Isolate your production resources from the internet 

The most effective way to ensure that Compute Engine instances don’t get compromised is to minimize their exposure to the public internet. Compute Engine VMs can have internal or external IP addresses. To minimize your attack surface, you should use Cloud NAT to assign your VMs only internal IP addresses and use Identity Aware Proxy (IAP) to allow curated access from the internet.

https://storage.googleapis.com/gweb-cloudblog-publish/images/Using_IAP_to_protect_a_VM.max-1000x1000.jpg
Using IAP to protect a VM

When you do have to directly expose a VM with an external IP address, ensure that your firewall rules restrict network access to only the ports and IP addresses that your application needs. 

Don’t

  • Assign external IP addresses to your VMs.

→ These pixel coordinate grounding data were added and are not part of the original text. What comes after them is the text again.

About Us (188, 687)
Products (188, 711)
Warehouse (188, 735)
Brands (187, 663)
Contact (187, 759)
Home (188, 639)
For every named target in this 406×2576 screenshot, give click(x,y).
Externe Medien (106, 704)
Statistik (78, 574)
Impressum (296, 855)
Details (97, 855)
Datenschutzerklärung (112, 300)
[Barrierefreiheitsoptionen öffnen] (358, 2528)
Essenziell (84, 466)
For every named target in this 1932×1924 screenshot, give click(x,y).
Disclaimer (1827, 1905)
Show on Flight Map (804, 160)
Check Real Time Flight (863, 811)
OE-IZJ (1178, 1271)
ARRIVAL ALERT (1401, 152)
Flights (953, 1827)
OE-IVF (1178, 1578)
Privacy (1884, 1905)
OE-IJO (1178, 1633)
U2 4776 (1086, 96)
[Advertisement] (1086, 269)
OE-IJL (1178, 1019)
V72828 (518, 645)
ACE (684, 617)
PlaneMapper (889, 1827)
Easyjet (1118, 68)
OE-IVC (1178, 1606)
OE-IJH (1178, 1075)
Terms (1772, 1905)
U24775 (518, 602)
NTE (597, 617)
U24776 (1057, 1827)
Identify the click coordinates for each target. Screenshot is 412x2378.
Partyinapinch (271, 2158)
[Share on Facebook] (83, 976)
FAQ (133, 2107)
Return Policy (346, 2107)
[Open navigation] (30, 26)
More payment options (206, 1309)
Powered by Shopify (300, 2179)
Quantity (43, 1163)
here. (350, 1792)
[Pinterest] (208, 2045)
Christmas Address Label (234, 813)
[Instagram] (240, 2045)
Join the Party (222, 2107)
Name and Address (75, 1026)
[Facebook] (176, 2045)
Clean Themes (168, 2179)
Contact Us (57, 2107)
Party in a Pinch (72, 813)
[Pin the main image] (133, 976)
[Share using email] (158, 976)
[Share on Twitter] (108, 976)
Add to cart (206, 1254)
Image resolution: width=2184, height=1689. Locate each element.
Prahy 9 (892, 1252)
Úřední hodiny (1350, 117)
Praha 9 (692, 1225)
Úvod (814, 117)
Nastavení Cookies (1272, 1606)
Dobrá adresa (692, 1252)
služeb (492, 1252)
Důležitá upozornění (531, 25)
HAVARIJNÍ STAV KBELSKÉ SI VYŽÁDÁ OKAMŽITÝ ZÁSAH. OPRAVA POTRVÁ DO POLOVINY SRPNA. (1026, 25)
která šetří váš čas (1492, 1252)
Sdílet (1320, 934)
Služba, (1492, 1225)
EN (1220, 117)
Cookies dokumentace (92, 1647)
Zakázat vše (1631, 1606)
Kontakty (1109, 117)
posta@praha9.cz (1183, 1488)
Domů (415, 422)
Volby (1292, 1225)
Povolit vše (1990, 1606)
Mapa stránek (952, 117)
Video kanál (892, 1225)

  • Configure permissive firewall rules that allow anyone on the internet to connect to your VMs.

Do

  • Assign private IP addresses to your VMs; don’t give them public IP addresses at all. Use IAP TCP forwarding to connect to your VMs for administration and Cloud NAT to allow your VMs to access the internet. IAP works by verifying a user’s identity and the context of the request to determine if a user should be allowed to access an application or a VM. Follow these instructions to set up IAP for your Compute Engine instances. 

  • Use Organization Policies to define allowed external IPs for VM instances, so new VM instances don’t get created or configured with an external IP address.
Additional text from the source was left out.